India LPG imports diversified as OMCs absorb ₹22,000 crore losses
Synopsis
Key Takeaways
India significantly diversified its liquefied petroleum gas (LPG) import sources during the recent West Asia conflict, ramping up purchases from the United States, Iran, and several other nations to cushion the blow from disruptions to Gulf supplies, which traditionally account for nearly 90 per cent of the country's LPG imports. The shift, documented in a report by Crisil, came at a steep cost — state-owned oil marketing companies (OMCs) absorbed cumulative losses of nearly ₹22,000 crore between March and May 2026.
How India's Import Profile Changed
By April 2026, the United States had emerged as India's single largest LPG supplier, contributing nearly one-third of total imports — up sharply from just 8 per cent in February. This pivot was underpinned by a 2.2 million tonne per annum LPG supply agreement signed between India and the United States in late 2025, covering approximately 10 per cent of India's annual import requirement.
Iran also re-entered India's import basket, accounting for nearly 6 per cent of LPG imports in April. Beyond these two countries, India sourced LPG cargoes from Argentina, Chile, France, and the Netherlands — a notably wider geographic spread than the country's pre-conflict sourcing pattern. While this diversification strategy preserved supply security, it also meant longer shipping routes and elevated freight costs.
Demand Takes a Hit
The supply disruptions and higher prices took a measurable toll on domestic consumption. India's LPG consumption fell to 2.47 million tonnes in April from 3.2 million tonnes in February. After hitting a record 33.2 million tonnes in FY26 — annual growth of 6 per cent — demand dropped 13 per cent year-on-year in both March and April, followed by a steeper 20 per cent decline in May.
Commercial and industrial consumers bore the sharpest impact, as they face market-linked pricing and adjusted consumption more quickly in response to rising costs. Household demand proved comparatively resilient, supported by only modest increases in retail cooking gas prices.
Global Prices Surge, Domestic Prices Lag
According to the Crisil report, the conflict triggered a 46 per cent rise in the Saudi Aramco Contract Price — the benchmark used for Indian LPG imports — between February and June, driven by supply disruption fears and higher freight costs. Domestic prices, however, did not move in lockstep.
The price of a 14.2-kg domestic LPG cylinder in New Delhi rose approximately 10 per cent during the period, while the 19-kg commercial cylinder surged more than 79 per cent. The gap between procurement costs and subsidised retail prices widened sharply, creating a significant under-recovery burden for OMCs.
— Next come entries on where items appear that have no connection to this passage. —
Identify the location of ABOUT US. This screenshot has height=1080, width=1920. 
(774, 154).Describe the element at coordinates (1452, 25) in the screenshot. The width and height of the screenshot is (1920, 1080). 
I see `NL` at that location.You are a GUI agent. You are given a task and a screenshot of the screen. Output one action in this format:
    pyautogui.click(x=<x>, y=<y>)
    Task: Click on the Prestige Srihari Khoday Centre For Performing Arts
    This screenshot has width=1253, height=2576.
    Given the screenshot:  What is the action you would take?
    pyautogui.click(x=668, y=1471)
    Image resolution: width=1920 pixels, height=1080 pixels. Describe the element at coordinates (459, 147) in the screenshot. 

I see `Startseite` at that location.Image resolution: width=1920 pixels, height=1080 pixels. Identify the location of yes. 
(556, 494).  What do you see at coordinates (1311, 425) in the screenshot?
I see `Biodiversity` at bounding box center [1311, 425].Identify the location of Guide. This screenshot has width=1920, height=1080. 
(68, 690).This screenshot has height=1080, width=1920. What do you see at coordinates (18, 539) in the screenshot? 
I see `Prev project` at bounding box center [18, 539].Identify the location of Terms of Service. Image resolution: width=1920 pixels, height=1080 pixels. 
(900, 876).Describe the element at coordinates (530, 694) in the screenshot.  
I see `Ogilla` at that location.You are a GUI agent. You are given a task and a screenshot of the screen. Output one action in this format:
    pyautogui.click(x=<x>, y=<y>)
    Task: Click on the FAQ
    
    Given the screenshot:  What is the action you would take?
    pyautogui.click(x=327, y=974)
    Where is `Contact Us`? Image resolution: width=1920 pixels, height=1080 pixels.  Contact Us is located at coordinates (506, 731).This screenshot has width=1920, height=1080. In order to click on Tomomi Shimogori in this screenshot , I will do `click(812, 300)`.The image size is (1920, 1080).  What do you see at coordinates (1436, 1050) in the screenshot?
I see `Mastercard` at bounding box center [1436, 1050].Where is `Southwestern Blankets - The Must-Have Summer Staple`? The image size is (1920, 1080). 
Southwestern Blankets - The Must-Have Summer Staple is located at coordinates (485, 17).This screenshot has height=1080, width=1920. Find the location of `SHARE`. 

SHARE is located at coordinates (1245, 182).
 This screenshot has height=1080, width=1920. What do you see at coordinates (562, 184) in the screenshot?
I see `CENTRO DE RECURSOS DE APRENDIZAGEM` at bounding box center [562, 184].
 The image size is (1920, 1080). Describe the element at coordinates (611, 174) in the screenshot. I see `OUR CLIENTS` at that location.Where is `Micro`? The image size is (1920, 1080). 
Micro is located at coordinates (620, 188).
The Under-Recovery Burden on OMCs
Crisil estimated that under-recoveries on domestic LPG cylinders in Delhi reached ₹651 per cylinder in May. Cumulative losses borne by state-owned fuel retailers over the March–May 2026 period stood at nearly ₹22,000 crore. This comes amid an already familiar pattern — Indian OMCs have historically absorbed LPG losses during periods of global price spikes to shield household consumers from the full impact, a practice that periodically strains their balance sheets and raises questions about long-term pricing policy.
With global LPG prices still elevated and the geopolitical situation in West Asia fluid, the scale and duration of further OMC losses will depend on whether international benchmarks ease and how quickly Gulf supply routes normalise.